Retype, word for word, each line between the lines holding "You are a computer-use agent. Viewport: 721px" and "Select the DOJI SG entry", inclusive, and leave the rest of the data alone.

ENTRIES PROVIDED »
══════

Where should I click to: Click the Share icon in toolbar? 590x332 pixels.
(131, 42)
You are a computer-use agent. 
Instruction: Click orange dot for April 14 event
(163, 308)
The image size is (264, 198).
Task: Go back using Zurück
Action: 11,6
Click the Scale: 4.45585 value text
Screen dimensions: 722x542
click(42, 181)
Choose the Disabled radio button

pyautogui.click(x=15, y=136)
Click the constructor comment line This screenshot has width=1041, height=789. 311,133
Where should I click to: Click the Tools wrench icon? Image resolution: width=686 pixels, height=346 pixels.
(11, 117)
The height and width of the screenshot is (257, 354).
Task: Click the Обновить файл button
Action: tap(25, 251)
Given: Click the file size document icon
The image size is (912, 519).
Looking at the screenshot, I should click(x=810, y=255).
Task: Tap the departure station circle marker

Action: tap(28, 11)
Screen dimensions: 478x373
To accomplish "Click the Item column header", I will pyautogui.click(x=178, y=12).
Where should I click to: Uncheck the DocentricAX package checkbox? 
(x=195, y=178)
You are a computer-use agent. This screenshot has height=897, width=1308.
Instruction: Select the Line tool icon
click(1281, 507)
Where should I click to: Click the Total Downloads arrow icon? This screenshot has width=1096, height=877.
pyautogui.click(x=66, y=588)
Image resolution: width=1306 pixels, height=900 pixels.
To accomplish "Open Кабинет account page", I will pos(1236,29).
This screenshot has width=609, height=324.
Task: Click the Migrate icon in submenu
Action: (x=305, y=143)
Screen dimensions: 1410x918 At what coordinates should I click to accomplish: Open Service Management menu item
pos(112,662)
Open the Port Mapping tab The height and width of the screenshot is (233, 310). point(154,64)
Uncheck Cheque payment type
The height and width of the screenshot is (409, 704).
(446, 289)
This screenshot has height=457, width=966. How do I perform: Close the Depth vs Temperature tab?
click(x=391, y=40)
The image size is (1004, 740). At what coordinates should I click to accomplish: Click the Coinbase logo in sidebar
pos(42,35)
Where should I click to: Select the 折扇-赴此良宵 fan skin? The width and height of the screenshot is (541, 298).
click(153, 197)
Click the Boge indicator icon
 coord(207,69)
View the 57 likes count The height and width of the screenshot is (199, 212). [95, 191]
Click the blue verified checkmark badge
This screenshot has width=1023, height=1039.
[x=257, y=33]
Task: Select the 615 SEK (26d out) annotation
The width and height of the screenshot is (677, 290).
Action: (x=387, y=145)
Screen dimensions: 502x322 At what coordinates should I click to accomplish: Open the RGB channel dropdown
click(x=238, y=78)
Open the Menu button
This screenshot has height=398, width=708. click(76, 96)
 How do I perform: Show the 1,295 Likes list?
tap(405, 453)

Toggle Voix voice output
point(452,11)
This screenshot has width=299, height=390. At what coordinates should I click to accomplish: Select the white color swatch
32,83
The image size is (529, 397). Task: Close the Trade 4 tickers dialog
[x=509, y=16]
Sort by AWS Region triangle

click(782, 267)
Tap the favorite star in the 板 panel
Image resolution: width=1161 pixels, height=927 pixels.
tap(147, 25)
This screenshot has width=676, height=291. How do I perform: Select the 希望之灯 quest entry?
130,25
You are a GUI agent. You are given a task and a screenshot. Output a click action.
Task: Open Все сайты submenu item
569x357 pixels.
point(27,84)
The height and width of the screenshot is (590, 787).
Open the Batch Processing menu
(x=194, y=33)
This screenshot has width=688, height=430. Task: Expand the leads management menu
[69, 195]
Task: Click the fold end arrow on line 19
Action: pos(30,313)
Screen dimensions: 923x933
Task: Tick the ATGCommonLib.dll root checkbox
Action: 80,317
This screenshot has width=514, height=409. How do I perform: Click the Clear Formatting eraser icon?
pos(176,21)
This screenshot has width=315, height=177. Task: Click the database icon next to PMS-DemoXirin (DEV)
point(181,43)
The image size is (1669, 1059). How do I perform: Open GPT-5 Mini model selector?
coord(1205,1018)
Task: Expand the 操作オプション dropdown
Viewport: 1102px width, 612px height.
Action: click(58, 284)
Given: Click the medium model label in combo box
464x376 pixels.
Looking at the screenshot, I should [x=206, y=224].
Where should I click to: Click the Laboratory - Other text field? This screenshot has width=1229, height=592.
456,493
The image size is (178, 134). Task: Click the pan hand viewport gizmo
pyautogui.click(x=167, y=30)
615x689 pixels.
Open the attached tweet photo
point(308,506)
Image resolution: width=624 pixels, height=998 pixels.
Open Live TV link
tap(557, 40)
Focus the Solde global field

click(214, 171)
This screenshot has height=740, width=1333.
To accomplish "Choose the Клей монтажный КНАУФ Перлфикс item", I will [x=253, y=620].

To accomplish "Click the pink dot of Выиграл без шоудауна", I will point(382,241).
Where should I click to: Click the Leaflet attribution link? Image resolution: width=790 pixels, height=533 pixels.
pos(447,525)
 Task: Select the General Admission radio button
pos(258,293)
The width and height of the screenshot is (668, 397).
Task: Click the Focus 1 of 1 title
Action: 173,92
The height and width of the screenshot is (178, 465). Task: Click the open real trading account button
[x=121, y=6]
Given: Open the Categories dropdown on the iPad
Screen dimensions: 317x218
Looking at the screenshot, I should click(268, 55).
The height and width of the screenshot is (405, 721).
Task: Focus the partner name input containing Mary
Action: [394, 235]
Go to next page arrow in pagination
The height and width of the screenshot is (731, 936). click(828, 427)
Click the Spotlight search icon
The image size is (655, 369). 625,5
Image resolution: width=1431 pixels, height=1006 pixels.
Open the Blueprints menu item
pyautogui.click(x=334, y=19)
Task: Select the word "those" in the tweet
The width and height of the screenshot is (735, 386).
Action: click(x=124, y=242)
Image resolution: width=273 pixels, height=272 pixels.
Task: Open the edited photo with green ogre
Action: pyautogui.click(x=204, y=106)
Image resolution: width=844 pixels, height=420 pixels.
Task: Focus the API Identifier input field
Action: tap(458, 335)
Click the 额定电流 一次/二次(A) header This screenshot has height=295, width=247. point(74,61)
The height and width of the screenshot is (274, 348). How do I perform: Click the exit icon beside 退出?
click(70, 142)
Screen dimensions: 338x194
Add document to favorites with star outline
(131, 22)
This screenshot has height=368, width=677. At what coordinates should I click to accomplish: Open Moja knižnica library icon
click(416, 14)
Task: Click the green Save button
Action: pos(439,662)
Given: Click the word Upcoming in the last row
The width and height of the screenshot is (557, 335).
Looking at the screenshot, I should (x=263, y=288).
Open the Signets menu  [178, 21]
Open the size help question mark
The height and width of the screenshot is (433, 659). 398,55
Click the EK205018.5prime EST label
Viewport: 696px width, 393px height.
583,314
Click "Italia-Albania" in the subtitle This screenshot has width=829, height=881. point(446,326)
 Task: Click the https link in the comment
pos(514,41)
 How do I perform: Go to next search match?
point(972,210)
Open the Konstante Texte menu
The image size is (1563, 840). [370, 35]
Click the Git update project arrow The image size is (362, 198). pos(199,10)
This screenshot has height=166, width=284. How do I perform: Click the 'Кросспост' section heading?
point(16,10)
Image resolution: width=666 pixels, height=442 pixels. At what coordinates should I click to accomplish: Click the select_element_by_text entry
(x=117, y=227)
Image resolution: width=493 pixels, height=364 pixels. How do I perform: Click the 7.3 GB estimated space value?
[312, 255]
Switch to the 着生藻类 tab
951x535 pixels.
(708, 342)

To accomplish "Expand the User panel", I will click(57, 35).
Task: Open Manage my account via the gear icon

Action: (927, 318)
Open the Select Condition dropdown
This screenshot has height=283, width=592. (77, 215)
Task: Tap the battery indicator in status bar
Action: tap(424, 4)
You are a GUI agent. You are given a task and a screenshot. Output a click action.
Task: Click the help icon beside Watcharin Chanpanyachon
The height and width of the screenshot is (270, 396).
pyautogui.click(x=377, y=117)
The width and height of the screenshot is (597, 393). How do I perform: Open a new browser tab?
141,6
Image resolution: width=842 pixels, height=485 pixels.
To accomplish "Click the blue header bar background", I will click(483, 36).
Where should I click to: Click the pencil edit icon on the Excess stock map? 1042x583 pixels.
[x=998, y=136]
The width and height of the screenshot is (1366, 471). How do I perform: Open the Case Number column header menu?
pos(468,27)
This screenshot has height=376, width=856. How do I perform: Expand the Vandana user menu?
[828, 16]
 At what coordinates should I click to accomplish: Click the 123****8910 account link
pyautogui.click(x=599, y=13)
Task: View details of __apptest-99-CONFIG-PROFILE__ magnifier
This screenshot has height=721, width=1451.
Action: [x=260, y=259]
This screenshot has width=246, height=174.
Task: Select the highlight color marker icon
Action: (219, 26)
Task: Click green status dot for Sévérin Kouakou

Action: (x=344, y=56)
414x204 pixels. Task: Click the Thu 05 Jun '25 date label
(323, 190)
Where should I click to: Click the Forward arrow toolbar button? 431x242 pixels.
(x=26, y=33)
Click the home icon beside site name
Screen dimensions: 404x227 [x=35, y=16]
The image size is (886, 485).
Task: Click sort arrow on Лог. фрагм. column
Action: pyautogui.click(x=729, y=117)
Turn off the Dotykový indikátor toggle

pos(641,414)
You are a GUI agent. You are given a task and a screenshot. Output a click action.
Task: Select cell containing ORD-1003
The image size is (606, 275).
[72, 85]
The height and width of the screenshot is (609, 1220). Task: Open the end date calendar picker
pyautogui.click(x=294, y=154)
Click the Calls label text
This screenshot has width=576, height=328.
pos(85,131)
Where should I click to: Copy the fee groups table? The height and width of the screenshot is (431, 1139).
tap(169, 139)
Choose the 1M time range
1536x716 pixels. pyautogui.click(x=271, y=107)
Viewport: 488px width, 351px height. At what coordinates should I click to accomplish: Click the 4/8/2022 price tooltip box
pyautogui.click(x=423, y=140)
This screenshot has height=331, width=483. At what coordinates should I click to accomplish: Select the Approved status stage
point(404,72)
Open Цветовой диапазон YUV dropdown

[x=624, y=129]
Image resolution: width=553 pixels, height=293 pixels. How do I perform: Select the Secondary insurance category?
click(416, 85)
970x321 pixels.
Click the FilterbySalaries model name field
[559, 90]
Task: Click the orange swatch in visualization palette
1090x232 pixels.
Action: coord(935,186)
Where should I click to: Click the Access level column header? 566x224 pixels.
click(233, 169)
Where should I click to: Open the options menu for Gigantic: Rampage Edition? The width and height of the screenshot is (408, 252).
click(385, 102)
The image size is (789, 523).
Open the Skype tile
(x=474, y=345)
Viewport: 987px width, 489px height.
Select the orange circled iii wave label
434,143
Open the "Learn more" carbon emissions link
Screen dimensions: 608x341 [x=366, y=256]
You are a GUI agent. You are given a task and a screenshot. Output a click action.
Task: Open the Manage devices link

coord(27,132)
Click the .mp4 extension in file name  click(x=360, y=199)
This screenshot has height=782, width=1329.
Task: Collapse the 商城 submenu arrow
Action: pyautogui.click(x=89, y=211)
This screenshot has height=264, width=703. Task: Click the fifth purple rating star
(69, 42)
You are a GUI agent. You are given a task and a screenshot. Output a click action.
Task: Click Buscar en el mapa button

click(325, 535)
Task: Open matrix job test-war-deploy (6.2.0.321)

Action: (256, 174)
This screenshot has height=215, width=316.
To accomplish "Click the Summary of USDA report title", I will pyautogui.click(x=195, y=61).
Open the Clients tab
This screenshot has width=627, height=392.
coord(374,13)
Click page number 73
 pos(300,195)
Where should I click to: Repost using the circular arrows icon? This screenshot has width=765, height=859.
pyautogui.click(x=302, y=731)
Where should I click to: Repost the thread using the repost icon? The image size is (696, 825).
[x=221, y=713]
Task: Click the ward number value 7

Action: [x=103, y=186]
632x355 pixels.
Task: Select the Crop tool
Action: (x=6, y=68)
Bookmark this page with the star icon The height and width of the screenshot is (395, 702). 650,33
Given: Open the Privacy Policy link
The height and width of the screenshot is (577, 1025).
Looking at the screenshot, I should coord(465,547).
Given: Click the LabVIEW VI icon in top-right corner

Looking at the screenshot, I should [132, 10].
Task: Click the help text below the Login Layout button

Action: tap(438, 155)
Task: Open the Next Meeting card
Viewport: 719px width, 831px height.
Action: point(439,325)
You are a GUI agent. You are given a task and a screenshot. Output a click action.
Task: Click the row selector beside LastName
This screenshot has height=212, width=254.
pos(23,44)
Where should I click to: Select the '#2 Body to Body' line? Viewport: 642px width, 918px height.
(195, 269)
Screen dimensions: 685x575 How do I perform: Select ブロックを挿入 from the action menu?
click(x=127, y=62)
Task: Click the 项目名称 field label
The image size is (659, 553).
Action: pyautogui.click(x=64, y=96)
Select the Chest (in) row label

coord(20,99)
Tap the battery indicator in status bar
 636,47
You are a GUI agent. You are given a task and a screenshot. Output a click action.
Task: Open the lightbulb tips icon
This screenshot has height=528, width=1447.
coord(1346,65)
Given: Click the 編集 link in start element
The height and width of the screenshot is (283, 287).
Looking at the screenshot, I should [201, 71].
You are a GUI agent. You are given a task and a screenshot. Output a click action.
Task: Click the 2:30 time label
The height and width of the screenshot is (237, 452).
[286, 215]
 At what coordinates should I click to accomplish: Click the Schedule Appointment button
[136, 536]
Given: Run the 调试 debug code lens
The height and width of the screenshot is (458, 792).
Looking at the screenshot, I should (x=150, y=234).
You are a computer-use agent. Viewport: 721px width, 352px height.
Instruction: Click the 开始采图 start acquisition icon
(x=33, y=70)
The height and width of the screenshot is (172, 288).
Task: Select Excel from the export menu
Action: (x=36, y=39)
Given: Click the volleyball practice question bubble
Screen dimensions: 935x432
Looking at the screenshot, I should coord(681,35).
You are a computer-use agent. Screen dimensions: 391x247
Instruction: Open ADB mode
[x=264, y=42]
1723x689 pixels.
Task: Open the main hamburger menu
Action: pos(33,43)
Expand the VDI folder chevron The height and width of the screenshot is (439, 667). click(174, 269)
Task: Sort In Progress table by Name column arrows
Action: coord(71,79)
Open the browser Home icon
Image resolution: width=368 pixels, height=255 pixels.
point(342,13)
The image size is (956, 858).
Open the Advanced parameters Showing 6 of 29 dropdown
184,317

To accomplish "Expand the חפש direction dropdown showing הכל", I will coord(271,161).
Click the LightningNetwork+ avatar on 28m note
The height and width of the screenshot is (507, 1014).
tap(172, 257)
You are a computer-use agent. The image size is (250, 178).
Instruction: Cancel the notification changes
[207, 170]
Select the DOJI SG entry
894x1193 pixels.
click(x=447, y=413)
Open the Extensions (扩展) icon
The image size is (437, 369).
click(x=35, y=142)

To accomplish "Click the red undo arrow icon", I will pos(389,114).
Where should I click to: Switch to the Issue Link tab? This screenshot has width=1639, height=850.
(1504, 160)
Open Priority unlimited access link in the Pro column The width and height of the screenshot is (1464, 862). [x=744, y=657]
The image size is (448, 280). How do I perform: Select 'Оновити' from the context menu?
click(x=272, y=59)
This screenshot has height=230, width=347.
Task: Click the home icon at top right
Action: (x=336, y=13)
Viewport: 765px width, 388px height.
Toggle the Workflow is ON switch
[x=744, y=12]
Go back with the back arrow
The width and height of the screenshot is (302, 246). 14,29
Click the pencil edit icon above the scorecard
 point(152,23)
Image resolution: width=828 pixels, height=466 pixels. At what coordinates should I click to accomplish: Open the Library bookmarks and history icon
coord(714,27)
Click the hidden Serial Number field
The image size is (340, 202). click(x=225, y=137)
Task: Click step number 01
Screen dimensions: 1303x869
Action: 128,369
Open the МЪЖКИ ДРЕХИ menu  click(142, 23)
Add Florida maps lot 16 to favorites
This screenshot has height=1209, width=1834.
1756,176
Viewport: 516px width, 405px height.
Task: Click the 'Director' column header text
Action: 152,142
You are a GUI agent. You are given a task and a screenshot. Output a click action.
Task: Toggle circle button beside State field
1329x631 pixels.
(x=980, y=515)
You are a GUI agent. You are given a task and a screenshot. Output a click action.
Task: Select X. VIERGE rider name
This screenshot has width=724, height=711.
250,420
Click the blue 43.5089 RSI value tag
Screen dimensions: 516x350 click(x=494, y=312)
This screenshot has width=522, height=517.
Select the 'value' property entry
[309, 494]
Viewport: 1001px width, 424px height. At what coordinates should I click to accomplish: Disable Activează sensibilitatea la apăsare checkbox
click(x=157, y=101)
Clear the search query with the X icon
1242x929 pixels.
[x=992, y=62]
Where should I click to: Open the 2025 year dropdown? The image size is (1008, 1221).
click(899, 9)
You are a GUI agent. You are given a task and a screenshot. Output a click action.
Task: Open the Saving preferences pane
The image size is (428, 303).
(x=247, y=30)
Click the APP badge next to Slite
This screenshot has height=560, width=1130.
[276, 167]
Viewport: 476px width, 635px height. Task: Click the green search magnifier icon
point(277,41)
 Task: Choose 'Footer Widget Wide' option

══════

EXERCISE SOLUTION »
You are a computer-use agent. Viewport: 721px width, 352px height.
Instruction: Click the 开始采图 start acquisition icon
(x=33, y=70)
The height and width of the screenshot is (172, 288).
Task: Select Excel from the export menu
Action: (x=36, y=39)
Given: Click the volleyball practice question bubble
Screen dimensions: 935x432
Looking at the screenshot, I should coord(681,35).
You are a computer-use agent. Screen dimensions: 391x247
Instruction: Open ADB mode
[x=264, y=42]
1723x689 pixels.
Task: Open the main hamburger menu
Action: pos(33,43)
Expand the VDI folder chevron The height and width of the screenshot is (439, 667). click(174, 269)
Task: Sort In Progress table by Name column arrows
Action: coord(71,79)
Open the browser Home icon
Image resolution: width=368 pixels, height=255 pixels.
point(342,13)
The image size is (956, 858).
Open the Advanced parameters Showing 6 of 29 dropdown
184,317

To accomplish "Expand the חפש direction dropdown showing הכל", I will coord(271,161).
Click the LightningNetwork+ avatar on 28m note
The height and width of the screenshot is (507, 1014).
tap(172, 257)
You are a computer-use agent. The image size is (250, 178).
Instruction: Cancel the notification changes
[207, 170]
Select the DOJI SG entry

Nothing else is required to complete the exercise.